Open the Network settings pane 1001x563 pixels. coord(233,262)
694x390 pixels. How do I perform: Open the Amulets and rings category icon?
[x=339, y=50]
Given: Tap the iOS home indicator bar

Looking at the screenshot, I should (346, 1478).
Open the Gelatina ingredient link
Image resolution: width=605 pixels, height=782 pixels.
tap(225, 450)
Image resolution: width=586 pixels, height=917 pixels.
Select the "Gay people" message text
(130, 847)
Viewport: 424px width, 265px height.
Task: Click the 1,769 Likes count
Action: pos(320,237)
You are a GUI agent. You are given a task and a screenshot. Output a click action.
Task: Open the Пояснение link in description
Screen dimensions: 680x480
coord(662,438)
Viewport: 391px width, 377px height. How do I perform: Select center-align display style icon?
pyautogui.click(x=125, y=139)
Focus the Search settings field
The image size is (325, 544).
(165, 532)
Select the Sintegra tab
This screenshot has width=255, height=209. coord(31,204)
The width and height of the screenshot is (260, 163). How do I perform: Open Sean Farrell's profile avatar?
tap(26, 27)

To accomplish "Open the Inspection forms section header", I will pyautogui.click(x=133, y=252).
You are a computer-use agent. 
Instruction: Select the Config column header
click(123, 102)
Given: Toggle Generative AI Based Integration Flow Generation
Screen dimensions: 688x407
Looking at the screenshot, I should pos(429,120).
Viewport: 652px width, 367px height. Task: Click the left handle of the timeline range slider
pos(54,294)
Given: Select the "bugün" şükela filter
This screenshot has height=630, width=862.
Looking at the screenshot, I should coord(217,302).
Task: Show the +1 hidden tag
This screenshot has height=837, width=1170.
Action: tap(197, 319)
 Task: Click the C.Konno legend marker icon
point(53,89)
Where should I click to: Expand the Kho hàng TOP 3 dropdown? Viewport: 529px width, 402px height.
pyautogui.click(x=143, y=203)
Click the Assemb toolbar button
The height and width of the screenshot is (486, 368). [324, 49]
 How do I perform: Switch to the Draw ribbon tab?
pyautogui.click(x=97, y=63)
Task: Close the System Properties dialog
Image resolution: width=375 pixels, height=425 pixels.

-- Task brief --
Count the lines above in which the string "settings" occurs. Give that number and nothing else.

-- Response for this exercise --
2